Avoiding important investment decisions on the anniversary of losses
also helps to avoid irrational mistakes.

Grandiosity

Dealing with success in the market is much more pleasurable than
dealing with loss. But success still puts the investor at risk for
erroneous judgement. The difficulties are often ignored until success
turns to failure and we realize that a healthy profit was lost because
our grandiose excitement went spinning out of control. Like Icarus who,
with his newly found wax sings, ignored warnings not to fly too close
to the sun and soon found himself falling quickly into the sea, the
stock market frequently stimulates our grandiose fantasies, those akin
to the flying fantasies of many children. Such normal grandiosity is
often mistaken for greed, its pathological counterpart. But grandiosity
is a powerful motivating force in all human life, and a particularly
potent force to be reckoned with in the stock market. One of the
biggest psychological risks in investing is being brilliantly right. It
leads to overstaying positions and giving back a significant portion of
one's gains so that excess returns regress to average returns.
Institutions have contributed to this phenomenon by setting up a
culture that rewards stars for being brilliantly right. Most of these
rock star managers, however, like grandiose individual investors,
usually have a dramatic fall from grace as they reach the height of
their achievements.

Know your vulnerabilities

Every individual tends to develop patterns of mistakes. The more aware
you are of these patterns, and the more you study rather than dismiss
and deny your "mistakes," the fewer you will make.
1. Before making any decisions, check your anxiety level. Each person
experiences anxiety in different situations and through idiosyncratic
symptoms. Get to know your symptoms and try not to buy or sell stock if
you feel anxious.
2. If you begin to make decisions based on only one or two variables,
stop and reconsider the decision making process.
3. When you feel anxious, realize you will be vulnerable to tips and
rumors. Avoid getting caught up in either negative or positive stories.
4. If you feel overly confident about your investing, be especially
careful with your subsequent investment choices.
5 Don't make investment decisions around the anniversary of an
emotional or real loss, even if it was ten years ago.
6. Try not to let your self-esteem be dependent on market success or
failure.
If you can avoid these common mistakes, your micro-cap success should
improve dramatically. EOM



To: Jim Bishop who wrote (28358)2/16/2000 5:33:00 PM
From: Honor+Integrity  Read Replies (1) | Respond to of 150070
 
Jim--I never get tired of reading that.
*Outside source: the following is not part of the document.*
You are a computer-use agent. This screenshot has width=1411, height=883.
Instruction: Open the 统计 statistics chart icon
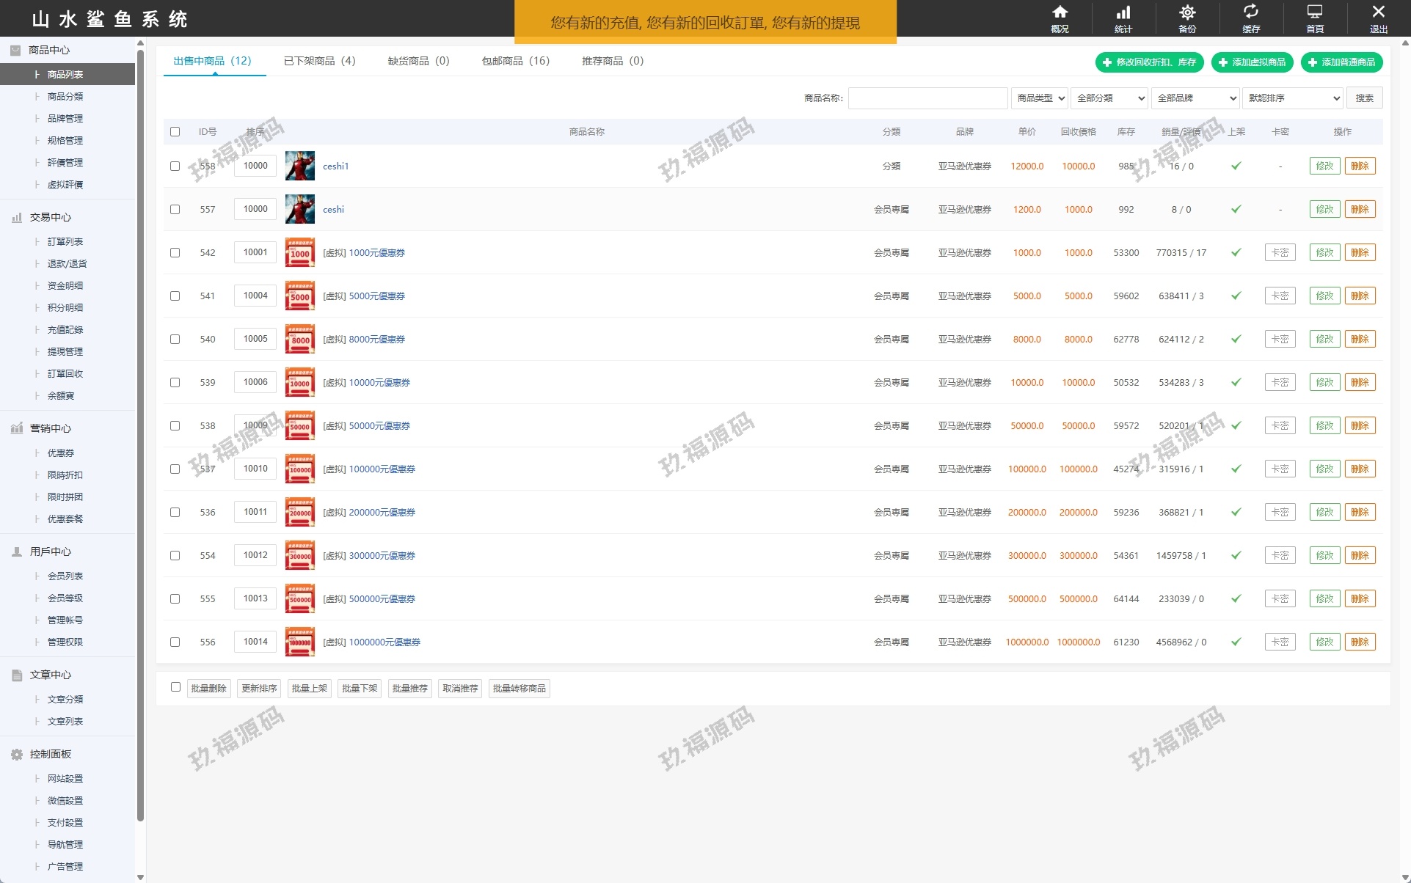[1123, 13]
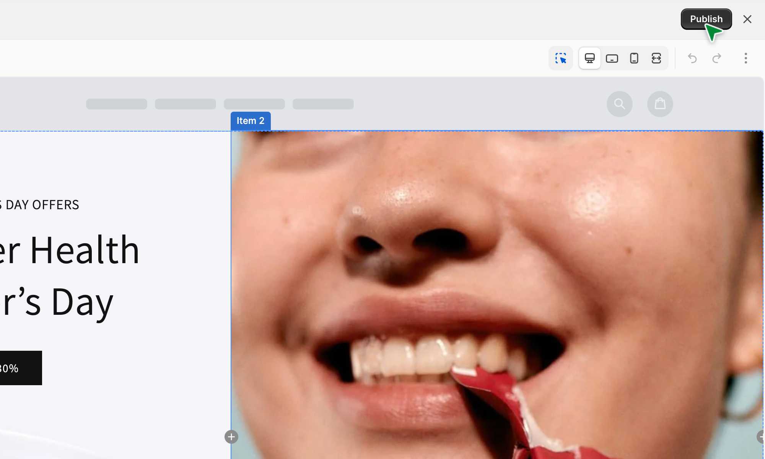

It seems that every time you post it, I can think of about 6-8 different ways that I would be wise to invoke one of the rules on something that I either did yesterday, today--or was thinking about doing tomorrow.

It seems to me that CCCZ has been quiet for a while. I might just have to start looking at accumulating some of that again--for the next flash point.

But before I do, I thought that I would use one of my life lines.

I'd like to poll the audience.

Anyone else want to talk about CCCZ?